Dziś "dzień sądu". A co się stanie, jeśli obniżek nie będzie do końca 2024 roku?

Opublikowano 12.06.2024, 09:34
© Investing.com

Investing.com – Dziś na rynkach panuje wyczuwalne napięcie. Nietrudno to wytłumaczyć, ponieważ to dziś właśnie poznamy wysokość CPI w USA za maj oraz najważniejsze: decyzję w sprawie stóp procentowych Fed.

Eksperci zaczynają brać pod uwagę możliwość, że Fed znacznie obniży oczekiwania dotyczące cięć stóp procentowych. Niektórzy twierdzą nawet, że obniżki stóp mogą w ogóle nie nastąpić w tym roku.

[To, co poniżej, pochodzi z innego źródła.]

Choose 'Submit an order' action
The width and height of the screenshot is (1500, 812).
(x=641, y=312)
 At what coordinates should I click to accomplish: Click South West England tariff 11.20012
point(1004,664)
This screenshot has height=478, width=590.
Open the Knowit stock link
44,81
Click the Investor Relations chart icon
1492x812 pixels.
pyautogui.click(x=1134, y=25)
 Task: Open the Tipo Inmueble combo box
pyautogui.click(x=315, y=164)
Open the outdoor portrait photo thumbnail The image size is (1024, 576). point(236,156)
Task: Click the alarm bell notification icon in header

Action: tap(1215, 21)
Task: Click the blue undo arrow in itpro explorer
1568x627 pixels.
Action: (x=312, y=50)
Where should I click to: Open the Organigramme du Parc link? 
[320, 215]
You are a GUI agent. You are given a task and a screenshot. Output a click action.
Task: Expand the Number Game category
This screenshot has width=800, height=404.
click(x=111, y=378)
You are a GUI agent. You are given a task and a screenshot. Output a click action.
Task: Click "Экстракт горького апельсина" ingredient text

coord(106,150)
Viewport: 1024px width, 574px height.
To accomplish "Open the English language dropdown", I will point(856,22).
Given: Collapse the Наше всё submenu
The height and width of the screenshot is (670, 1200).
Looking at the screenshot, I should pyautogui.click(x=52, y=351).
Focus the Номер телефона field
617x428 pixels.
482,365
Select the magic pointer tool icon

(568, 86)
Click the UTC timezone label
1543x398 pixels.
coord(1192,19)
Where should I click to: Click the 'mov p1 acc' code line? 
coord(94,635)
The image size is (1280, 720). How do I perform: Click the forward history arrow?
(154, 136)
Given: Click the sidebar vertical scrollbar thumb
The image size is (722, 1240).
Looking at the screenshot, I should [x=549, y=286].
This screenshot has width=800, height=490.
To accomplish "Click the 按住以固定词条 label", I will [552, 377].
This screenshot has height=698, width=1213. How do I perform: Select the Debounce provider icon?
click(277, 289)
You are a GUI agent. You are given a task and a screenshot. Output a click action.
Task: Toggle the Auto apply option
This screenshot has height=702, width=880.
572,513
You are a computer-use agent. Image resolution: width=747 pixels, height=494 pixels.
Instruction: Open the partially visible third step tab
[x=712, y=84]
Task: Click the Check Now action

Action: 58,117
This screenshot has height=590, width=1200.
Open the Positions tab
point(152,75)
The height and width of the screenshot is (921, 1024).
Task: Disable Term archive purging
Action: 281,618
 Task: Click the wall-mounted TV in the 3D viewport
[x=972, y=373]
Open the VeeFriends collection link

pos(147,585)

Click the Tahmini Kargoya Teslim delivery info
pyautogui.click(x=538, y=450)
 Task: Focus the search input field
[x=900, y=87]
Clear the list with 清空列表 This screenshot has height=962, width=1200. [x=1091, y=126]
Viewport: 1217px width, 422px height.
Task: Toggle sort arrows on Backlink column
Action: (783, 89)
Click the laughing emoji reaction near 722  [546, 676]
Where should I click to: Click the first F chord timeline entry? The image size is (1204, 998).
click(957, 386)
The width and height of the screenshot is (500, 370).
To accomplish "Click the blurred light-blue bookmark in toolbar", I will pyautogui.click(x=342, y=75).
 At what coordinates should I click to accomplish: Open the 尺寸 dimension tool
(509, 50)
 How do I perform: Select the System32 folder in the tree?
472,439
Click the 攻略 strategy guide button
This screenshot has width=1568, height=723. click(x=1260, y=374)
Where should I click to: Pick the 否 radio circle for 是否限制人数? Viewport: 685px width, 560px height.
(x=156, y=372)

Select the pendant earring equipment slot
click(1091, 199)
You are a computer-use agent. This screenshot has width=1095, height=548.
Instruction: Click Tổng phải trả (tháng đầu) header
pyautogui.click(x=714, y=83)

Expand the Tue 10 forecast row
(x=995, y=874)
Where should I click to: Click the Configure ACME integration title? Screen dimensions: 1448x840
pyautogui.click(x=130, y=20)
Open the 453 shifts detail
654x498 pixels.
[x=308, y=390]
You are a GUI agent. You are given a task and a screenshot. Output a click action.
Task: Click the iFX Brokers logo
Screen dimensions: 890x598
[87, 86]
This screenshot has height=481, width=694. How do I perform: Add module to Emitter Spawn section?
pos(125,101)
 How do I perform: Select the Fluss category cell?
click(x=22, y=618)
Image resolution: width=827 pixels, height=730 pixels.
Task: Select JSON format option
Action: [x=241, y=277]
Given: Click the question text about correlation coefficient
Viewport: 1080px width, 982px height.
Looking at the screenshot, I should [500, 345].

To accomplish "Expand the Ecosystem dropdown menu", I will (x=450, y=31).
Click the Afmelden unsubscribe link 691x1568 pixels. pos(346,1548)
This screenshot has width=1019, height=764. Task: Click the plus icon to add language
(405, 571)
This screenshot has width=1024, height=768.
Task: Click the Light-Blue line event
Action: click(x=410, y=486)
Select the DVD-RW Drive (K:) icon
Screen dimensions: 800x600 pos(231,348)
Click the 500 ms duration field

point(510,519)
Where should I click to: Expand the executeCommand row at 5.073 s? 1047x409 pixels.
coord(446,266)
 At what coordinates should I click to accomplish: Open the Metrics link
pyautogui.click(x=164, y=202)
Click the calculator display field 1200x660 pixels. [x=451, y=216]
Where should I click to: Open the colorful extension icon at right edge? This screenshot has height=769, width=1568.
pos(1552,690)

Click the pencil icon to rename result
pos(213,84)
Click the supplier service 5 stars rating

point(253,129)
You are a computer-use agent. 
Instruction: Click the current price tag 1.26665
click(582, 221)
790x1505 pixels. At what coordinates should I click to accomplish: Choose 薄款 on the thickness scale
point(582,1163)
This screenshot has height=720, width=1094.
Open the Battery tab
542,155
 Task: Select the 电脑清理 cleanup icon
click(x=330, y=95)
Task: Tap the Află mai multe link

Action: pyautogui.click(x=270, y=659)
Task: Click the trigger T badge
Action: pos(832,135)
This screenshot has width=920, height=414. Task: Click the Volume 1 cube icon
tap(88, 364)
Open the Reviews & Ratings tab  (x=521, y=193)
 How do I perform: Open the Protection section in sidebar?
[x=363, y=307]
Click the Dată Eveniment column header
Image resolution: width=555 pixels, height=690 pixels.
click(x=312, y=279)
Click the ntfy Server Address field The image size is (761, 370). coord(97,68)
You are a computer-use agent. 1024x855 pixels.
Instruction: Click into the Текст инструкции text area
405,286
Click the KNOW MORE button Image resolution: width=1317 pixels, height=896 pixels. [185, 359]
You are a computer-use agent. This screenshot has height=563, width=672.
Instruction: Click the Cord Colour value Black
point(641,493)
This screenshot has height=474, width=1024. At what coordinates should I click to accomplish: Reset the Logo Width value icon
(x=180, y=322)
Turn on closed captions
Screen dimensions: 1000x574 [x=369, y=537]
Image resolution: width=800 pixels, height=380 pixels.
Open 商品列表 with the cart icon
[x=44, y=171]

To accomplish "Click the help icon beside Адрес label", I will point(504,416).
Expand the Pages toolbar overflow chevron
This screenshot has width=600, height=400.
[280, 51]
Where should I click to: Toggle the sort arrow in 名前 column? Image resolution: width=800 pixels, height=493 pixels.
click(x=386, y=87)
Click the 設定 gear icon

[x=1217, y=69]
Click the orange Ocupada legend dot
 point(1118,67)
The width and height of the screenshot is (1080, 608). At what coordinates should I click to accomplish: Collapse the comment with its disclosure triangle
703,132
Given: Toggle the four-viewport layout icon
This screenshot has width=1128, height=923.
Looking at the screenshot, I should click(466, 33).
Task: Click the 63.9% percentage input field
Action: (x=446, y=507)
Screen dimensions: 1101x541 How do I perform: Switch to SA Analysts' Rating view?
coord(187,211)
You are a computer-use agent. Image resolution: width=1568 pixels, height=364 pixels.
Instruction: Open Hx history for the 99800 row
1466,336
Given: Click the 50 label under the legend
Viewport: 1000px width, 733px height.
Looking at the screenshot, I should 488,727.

"Mówienie o mieszanych danych makro w amerykańskiej gospodarce jest niedopowiedzeniem, gdy zestawimy to z publikowanymi informacjami. Dobrym przykładem jest ISM, który w części produkcyjnej wykazuje intensywne spowolnienie (z 49,2 do 48,7, poniżej oczekiwanych 49,5). Niemniej, w wersji usługowej przyspieszył z 49,4 do 53,8, znacznie przekraczając szacowane 51. Innymi słowy, mamy do czynienia z wyraźną dychotomią między sektorem przemysłowym i usługowym, co oznacza niższy wzrost w przyszłości... ale prawdziwą maszynę gospodarczą w teraźniejszości" - wyjaśnia Pedro del Pozo, dyrektor ds. inwestycji finansowych w Mutualidad.

"Jakby tego było mało, dane dotyczące zatrudnienia były po prostu niepokojące: z jednej strony tworzenie miejsc pracy netto było spektakularne. Nie mniej niż 272 000 nowych etatów, w porównaniu do 180 000 oczekiwanych. Krótko mówiąc, lokomotywa na pełnych obrotach... a może niekoniecznie? Bezrobocie wzrosło [do 4%] i jednocześnie obserwujemy spadek wskaźnika aktywności zawodowej, co jest nie do pogodzenia. Innymi słowy widzimy bardzo silne napięcia na amerykańskim rynku pracy, który wysyła sygnały prawdziwej niepewności" - dodaje Del Pozo.

Zdaniem tego eksperta, "również w Stanach Zjednoczonych rynki przyjęły te dane w najgorszy możliwy sposób. Doświadczyliśmy gwałtownych spadków na rynku długu i bardziej umiarkowanych spadków na rynkach akcji, które oddalają możliwość obniżek stóp procentowych w 2024 roku. Gdyby tak się stało - o ile dane dotyczące bezrobocia i produkcji ISM nie pobiją swoich odpowiedników dotyczących zatrudnienia i usług w bardzo krótkim okresie - prawie na pewno nastąpiłoby to po wyborach prezydenckich 5 listopada".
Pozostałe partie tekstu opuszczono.